Can you clarify if your model trains properly, i.e., the training loss goes significantly down. I’m also not sure what you mean by “getting the same tensor value”? It’s always the same interdependent from the input?

Since you’re using view() a couple of time, you may want to check if it does the correct thing.

I’m also not sure about the last view() in general. lstm_out will have a shape of (seq_len, batch_size, 8). This means that lstm_out[-1] will have a shape of (batch_size, 8). Not sure why you do a view(1,-1) on that as this should return a shape of (1, batch_size*8). Am I misreading something?

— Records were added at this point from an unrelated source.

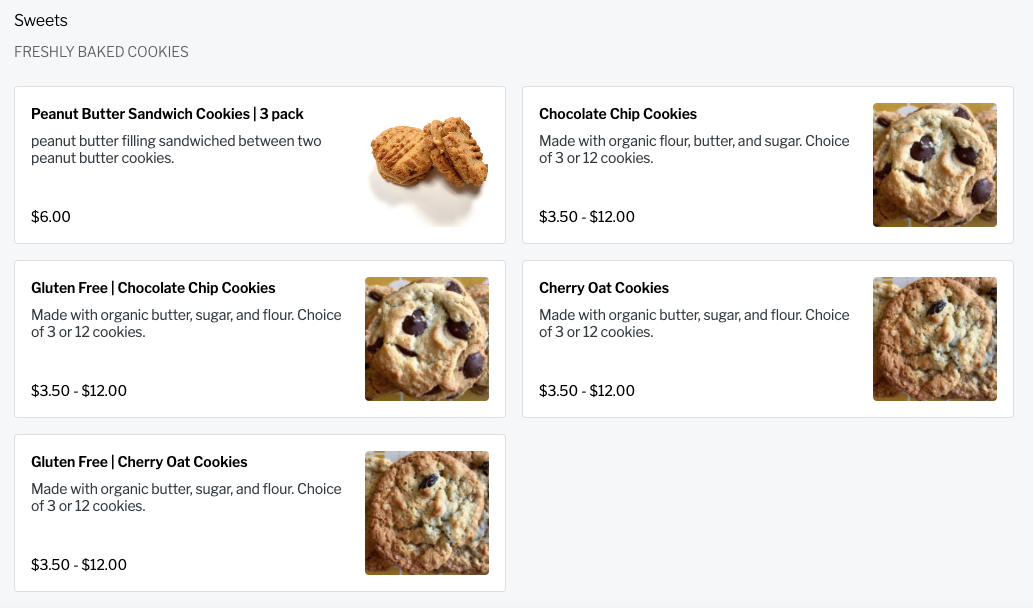This screenshot has width=1033, height=608.
Task: Click the $6.00 price on peanut butter cookies
Action: click(51, 217)
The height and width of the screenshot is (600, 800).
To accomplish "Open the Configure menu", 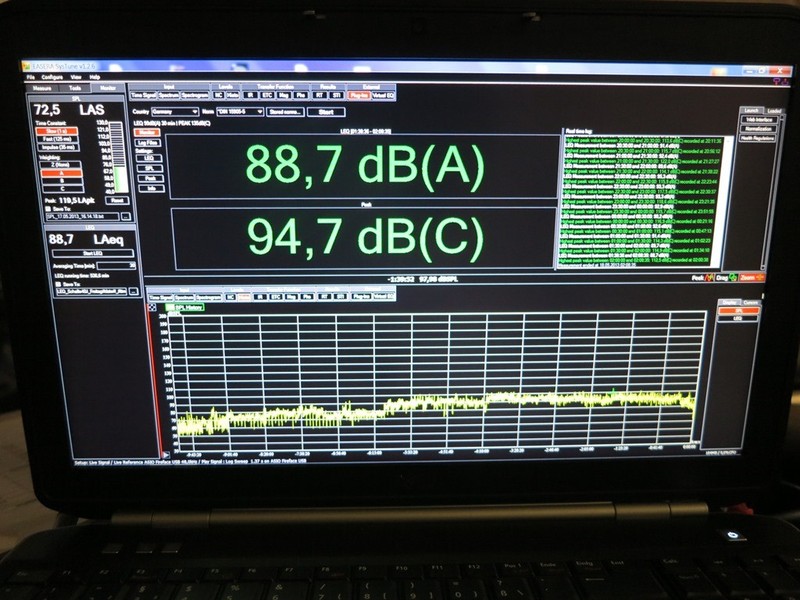I will [50, 76].
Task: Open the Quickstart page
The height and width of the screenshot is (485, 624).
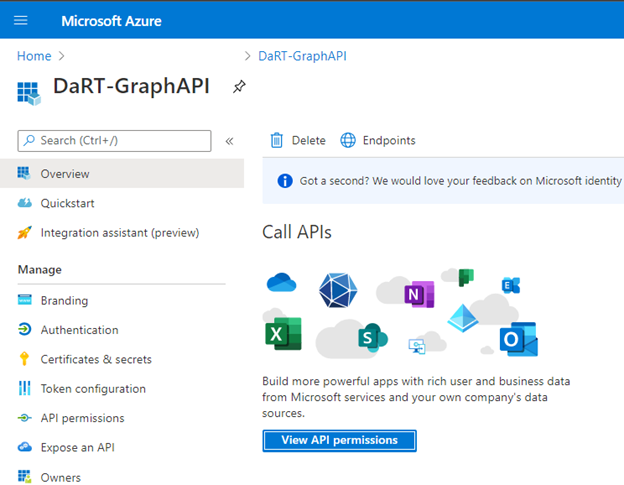Action: [68, 203]
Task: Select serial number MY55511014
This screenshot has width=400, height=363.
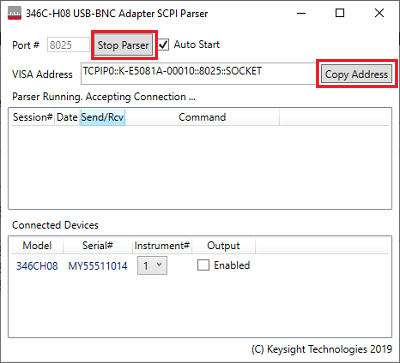Action: 98,266
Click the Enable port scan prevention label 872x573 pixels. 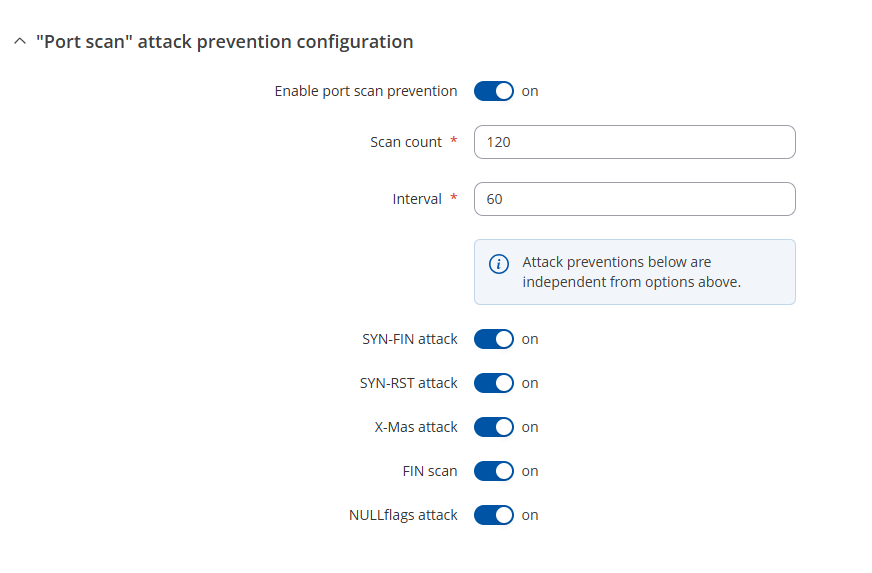click(365, 91)
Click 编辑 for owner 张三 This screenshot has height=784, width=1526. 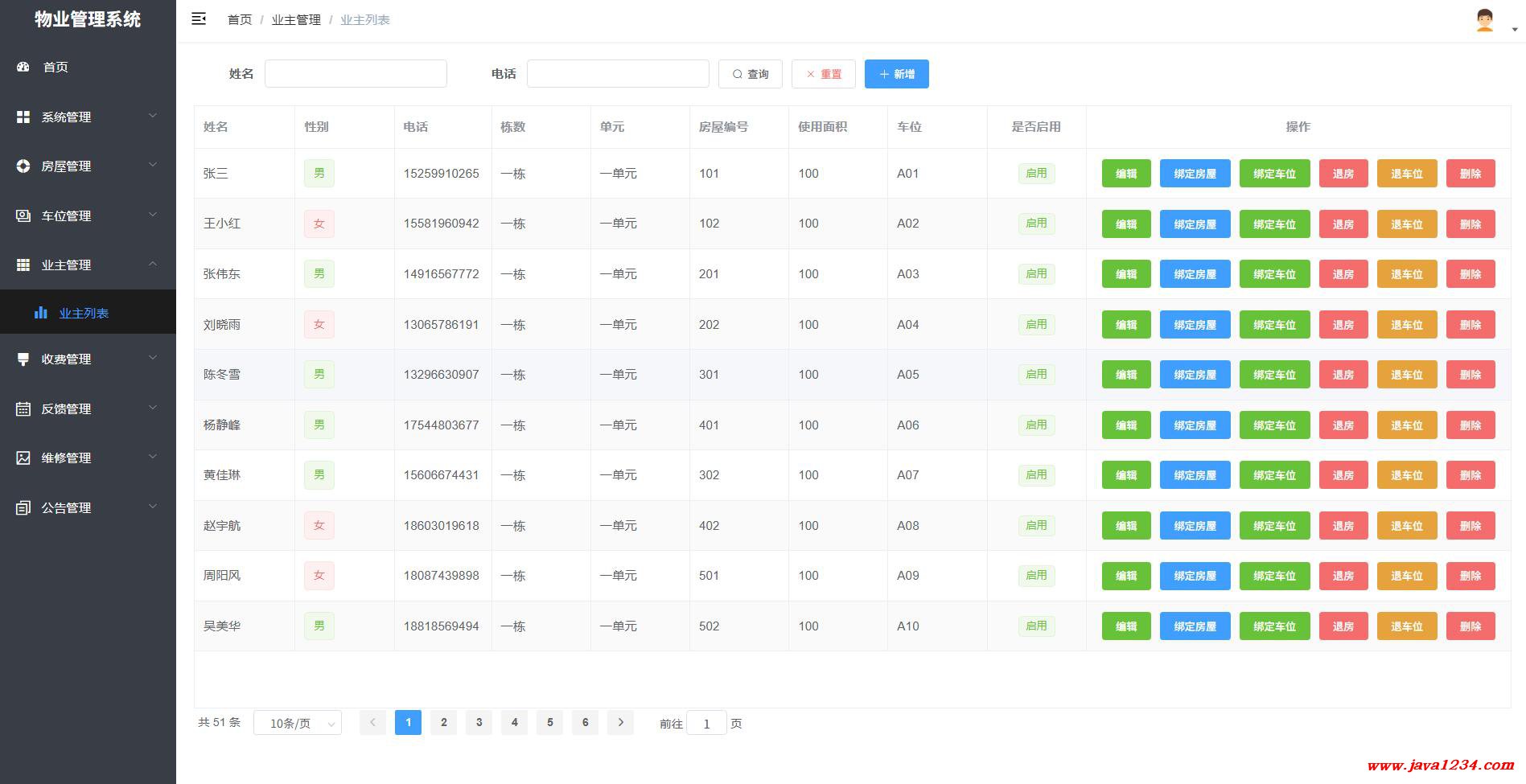1125,174

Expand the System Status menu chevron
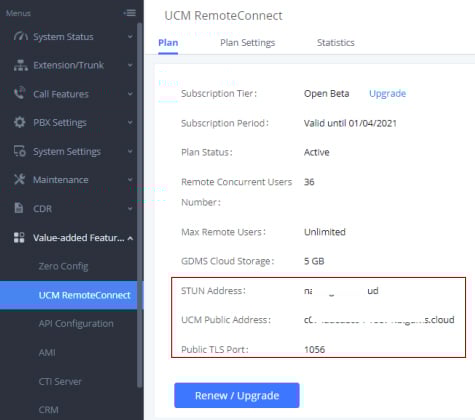pyautogui.click(x=130, y=37)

Lastly you have 5 nn.LSTM layers each stack with 10/16 layers. That seems overkill and might take very long to learn properly.

1 Like

Thank you for the reply.
The loss is reducing significantly. I made some changes to the model, where I have reduced the number of LSTM layers and now I have 2 outputs that correspond to the 2 variables. Now my prediction seems different but the values are almost similar.

New prediction:

tensor([1384.5271, 1384.7784])

Actual value should be:

tensor([ 1614., 11757.])

May I please know if I have done anything wrong with the model?

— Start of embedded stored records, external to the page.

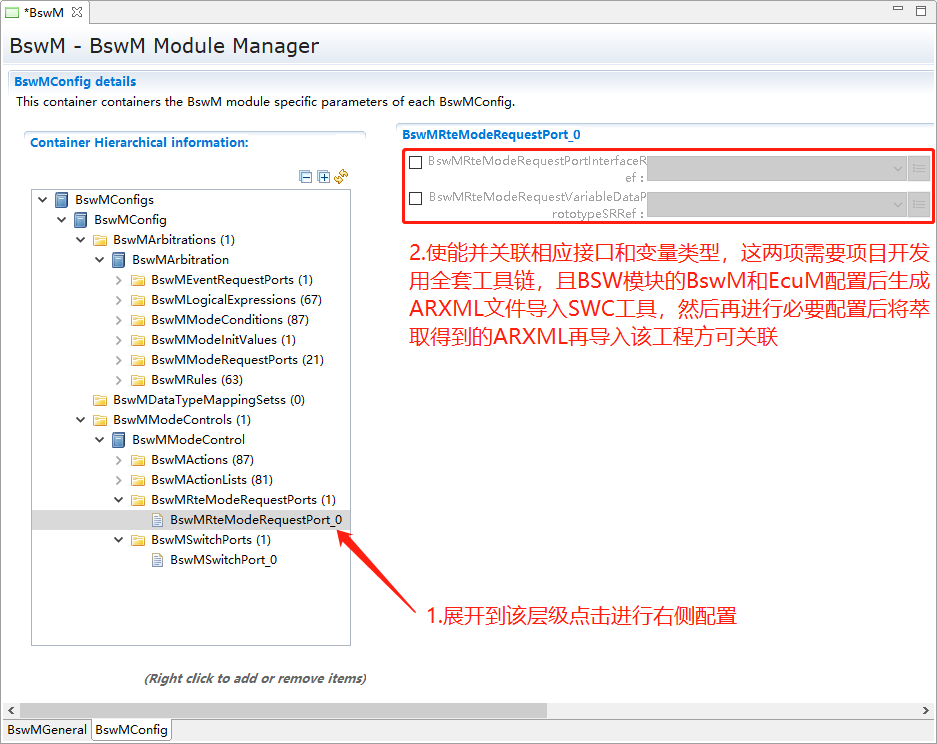937x744 pixels.
Task: Click the BswMConfigs root container icon
Action: (62, 200)
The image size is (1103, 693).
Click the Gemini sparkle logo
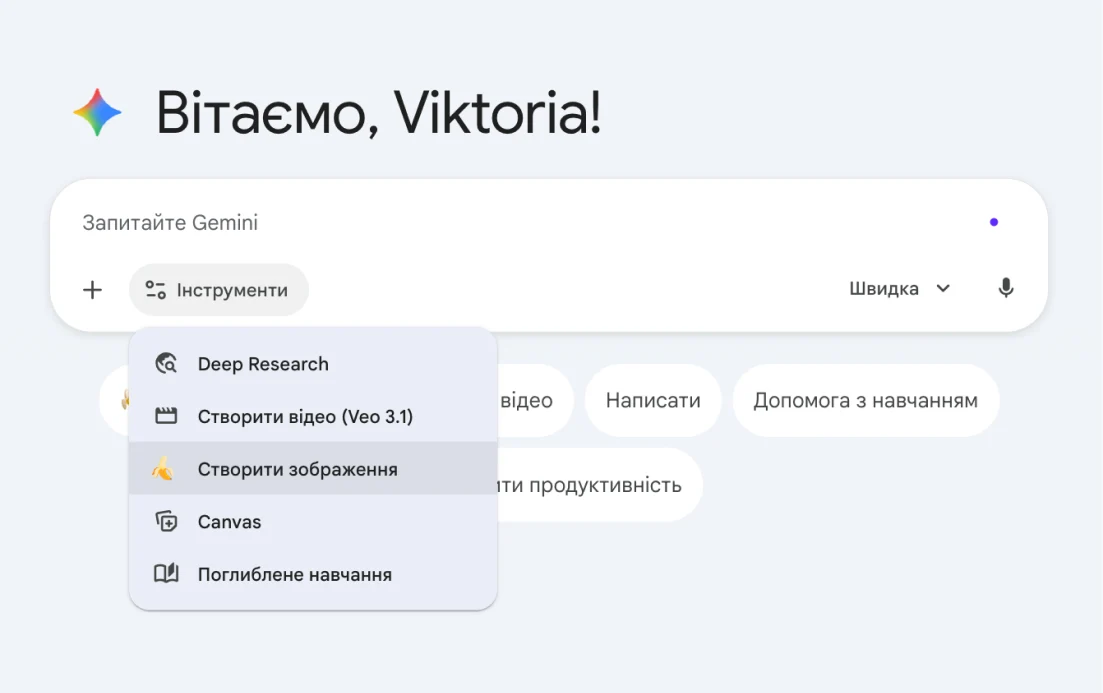[98, 113]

class LSTMnn(L.LightningModule):
  def __init__(self):
    super().__init__()

    self.lstm = nn.LSTM(input_size=1, hidden_size=64, num_layers=4)
    self.lstm1 = nn.LSTM(input_size=64, hidden_size=32, num_layers=2)
    self.lstm2 = nn.LSTM(input_size=32, hidden_size=8, num_layers=2)
    self.linear = nn.Linear(8, 2)
    self.loss_fn = nn.MSELoss()

  def forward(self,input):
    lstm_out, _ = self.lstm(input.view(len(input), 1))
    lstm_out, _ = self.lstm1(lstm_out)
    lstm_out, _ = self.lstm2(lstm_out)
    prediction = self.linear(lstm_out[-1])
    return prediction

  def configure_optimizers(self):
    return Adam(self.parameters(), lr=0.1)

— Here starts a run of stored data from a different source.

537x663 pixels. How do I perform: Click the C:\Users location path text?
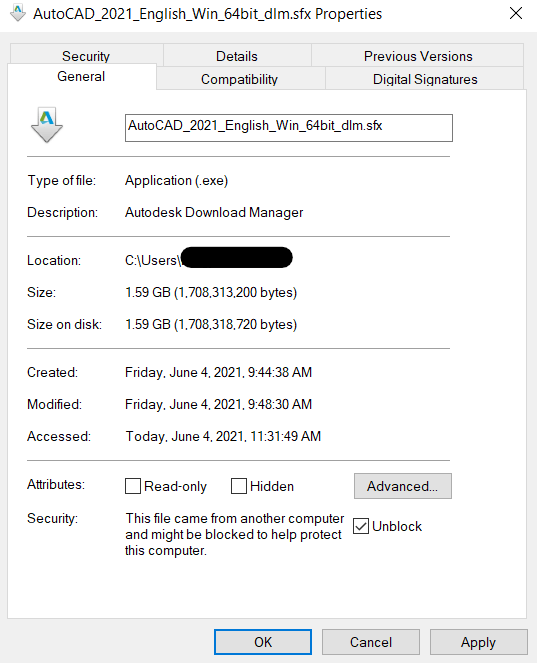click(x=152, y=260)
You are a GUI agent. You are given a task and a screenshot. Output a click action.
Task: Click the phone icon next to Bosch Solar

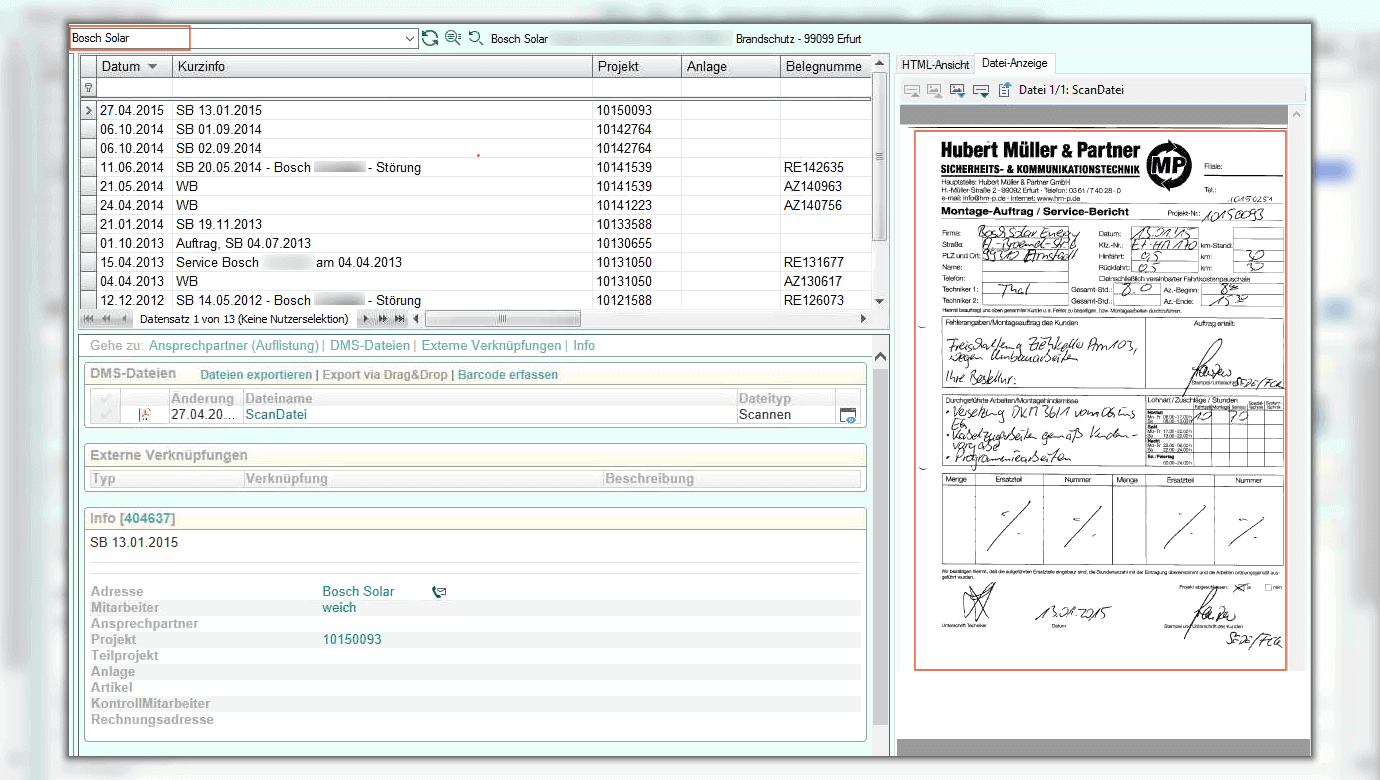tap(438, 592)
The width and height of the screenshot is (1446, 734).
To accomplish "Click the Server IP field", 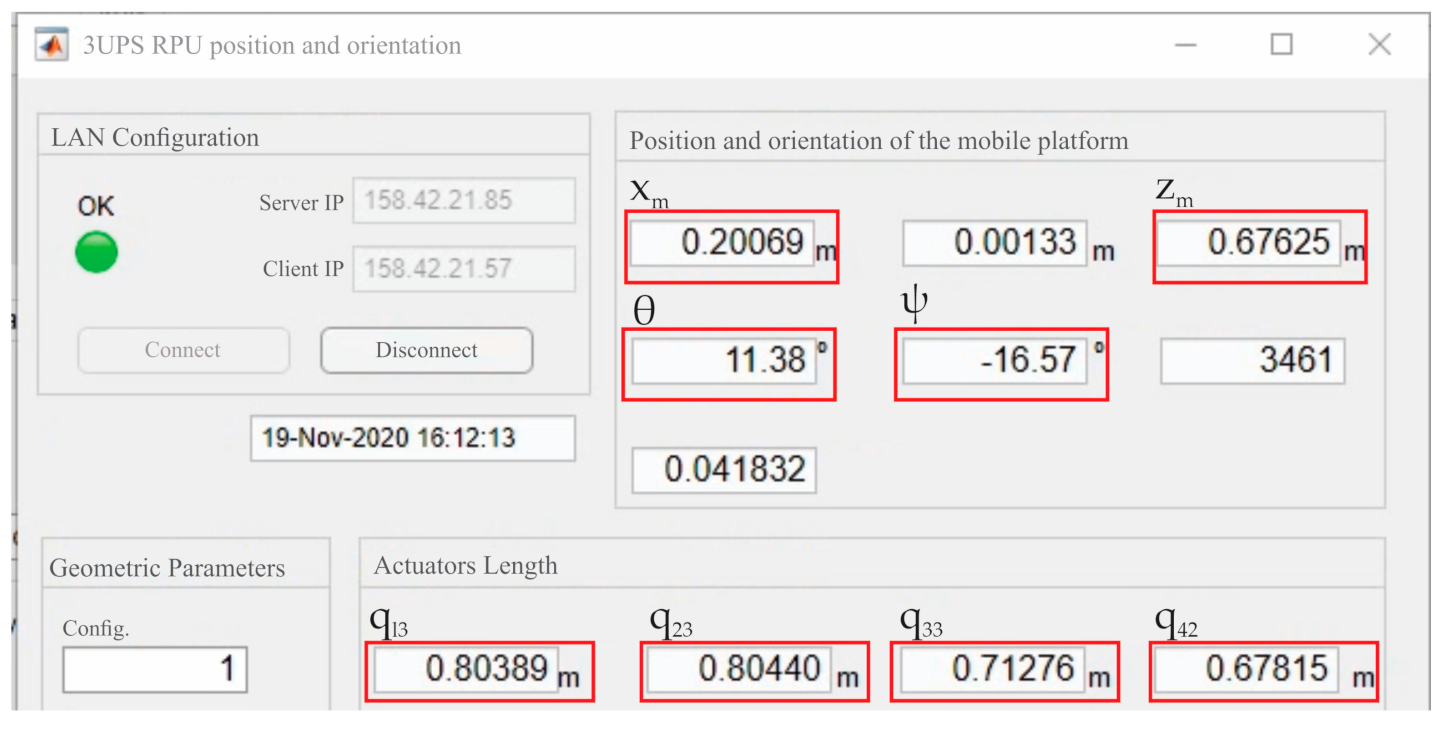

  def training_step(self, batch, batch_idx):
        input_i, label_i = batch
        output_i = self.forward(input_i[0])
        loss = self.loss_fn(output_i, label_i)
        self.log('train_loss', loss, on_step=True, on_epoch=True, prog_bar=True)
        return loss

What is the shape if input at the beginning of forward(). According to your initial description each sequence contains of 2d data points, but your first LSTM has input_size=1 where I would have expected input_size=2.

@vdw The shape if input at the beginning of forward() is (sequence_length, batch_size, input_size) which is 10,2,1.

sequence_length is 10 (the length of the series).
batch_size is 2 (the number of sequences in your input tensor).
input_size is 1 (since I'm taking the whole series as one input)

I have put the first LSTM input as 1 since I’m considering the whole sequence as one series.
Isn’t it a correct way? May I please know how the layer inputs and outputs should be in this case?

Does that mean that batch_size=2 reflects that you have data from 2 companies?

I assume your inputs look like (seq_len=10, batch_size=32, input_size=2)? If you do not treat both companies as 1 data sample, why do you want that your model predicts 2 values?

Still, assuming that your shape is (seq_len=10, batch_size=2, input_size=1), why do you need to do input.view(len(input), 1)? Why doesn’t this throw an error? What’s the output when you add the line

print(input.view(len(input), 1).shape)

at the beginning of your forward() method?

Yes, I thought batch_size=2, to indicate data from both companies.

When I check the input, I’m getting an error.
RuntimeError: shape '[2, 1]' is invalid for input of size 20

@vdw Would you please suggest me an approach I can use here?

UPDATE: So, I did change the input shape to the model as torch.Size([2, 10, 1]), which is number of variables=2(which means 2 companies), sequence length, input variable(which is 0 for company A, 1 for company B). So, we can have input size=1, right? would this be a correct approach?